Machine learning in cybersecurity is coming to IAM systems
Machine learning in cybersecurity applications for identity management systems are becoming more common today. But will algorithms be the best option for authenticating and authorizing users?
CHICAGO -- The next time you have trouble accessing a mission critical application and need to prove your identity, you may be making your case not to network administrators or IT support but to a machine learning algorithm.
The oft-discussed machine learning model has already taken root in the information security industry, as several vendors have embraced the technology to improve malware and threat detection and displace traditional signature-based detection. But now machine learning is making its way into identity and access management (IAM) to make rulings for authentications and authorizations. Several experts at the 2017 Cloud Identity Summit this week discussed machine learning in cybersecurity applications for identity management systems, as well the risks and rewards of such applications.
The appeal of machine learning in cybersecurity is straightforward: IAM increasingly relies on a growing number of factors – from physical and behavioral biometrics to geolocation data -- to determine the identity and authorizations of an individual, and companies are turning to algorithms to process and judge those factors for IAM systems. Alex Simons, director of program management at Microsoft's Identity Division, said there will be so many interactions for authentication and identity confirmation that it won't be feasible for humans to manage the entire system. "You'll have to rely on machines to do this for you," Simons said during his Cloud Identity Summit keynote.
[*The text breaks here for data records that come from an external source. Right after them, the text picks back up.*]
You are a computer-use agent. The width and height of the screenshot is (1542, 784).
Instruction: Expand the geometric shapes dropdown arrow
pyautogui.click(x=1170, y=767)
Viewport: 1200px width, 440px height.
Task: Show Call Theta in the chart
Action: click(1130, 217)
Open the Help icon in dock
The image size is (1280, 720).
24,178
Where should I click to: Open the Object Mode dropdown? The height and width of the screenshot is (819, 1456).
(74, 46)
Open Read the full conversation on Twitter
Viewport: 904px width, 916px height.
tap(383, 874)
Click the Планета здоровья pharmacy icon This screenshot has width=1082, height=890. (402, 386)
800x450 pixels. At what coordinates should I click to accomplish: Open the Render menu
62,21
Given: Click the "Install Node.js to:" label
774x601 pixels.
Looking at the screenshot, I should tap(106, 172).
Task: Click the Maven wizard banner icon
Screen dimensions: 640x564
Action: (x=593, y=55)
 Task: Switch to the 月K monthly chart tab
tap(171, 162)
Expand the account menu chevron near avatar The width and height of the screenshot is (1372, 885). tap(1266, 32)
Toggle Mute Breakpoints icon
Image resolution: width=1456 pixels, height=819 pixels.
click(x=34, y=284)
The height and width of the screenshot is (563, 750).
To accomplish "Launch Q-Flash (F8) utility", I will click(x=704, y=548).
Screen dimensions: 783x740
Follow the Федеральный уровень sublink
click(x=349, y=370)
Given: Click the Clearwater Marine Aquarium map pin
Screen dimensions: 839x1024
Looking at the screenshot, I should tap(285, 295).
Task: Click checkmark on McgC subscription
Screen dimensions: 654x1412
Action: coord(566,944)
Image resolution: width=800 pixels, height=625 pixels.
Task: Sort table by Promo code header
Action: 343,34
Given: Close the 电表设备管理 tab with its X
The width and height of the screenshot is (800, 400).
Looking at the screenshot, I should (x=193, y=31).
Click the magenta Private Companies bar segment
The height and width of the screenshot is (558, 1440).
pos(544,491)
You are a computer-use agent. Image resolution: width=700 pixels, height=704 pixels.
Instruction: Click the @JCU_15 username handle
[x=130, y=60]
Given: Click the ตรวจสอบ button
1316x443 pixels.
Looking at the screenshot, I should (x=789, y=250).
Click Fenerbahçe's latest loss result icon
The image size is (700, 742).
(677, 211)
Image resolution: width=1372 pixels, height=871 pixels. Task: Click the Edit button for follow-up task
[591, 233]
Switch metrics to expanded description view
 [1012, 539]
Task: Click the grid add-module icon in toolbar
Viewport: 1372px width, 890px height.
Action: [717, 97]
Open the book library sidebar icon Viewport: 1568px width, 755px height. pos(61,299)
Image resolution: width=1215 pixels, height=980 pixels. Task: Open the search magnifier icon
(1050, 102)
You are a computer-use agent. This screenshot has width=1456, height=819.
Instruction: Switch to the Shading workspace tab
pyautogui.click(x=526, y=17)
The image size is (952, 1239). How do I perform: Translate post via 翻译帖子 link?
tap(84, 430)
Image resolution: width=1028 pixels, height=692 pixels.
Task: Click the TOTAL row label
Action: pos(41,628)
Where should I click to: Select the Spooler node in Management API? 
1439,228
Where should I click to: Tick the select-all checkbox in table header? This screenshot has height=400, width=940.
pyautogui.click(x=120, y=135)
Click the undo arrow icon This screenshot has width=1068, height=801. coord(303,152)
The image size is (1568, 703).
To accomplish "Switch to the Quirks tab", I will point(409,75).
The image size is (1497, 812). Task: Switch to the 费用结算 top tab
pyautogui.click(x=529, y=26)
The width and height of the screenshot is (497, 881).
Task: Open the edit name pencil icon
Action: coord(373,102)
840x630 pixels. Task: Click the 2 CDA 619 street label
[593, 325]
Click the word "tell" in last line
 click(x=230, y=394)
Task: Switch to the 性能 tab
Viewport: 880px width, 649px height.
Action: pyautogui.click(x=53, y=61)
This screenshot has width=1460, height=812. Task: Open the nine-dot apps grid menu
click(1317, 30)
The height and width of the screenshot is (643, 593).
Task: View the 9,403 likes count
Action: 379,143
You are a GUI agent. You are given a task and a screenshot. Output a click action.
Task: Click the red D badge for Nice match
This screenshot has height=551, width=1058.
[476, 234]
The bulk of the authentications will be performed by machine learning technology, while human judgment will be reserved for select cases that involve red flags, Simons said. Microsoft has already begun applying machine learning in cybersecurity to provide what Simons called "intelligent protection" for Active Directory. And to give an idea of the volume of activity that identity management systems are dealing with today, Simons said his company sees 115.5 million blocked log in attempts and 15.8 million takeover attempts for Microsoft accounts each day.
Like Microsoft, IBM is already has machine learning applications for IAM. Eric Maass, director of cloud IAM strategy at IBM, delivered a keynote presentation on how cognitive computing is influencing the way enterprise IAM technology and programs will evolve. "We're going to start to see the transformation of authentication to recognition," he said. "The application of machine learning tied with biometric authentication mechanisms will allow us to do that."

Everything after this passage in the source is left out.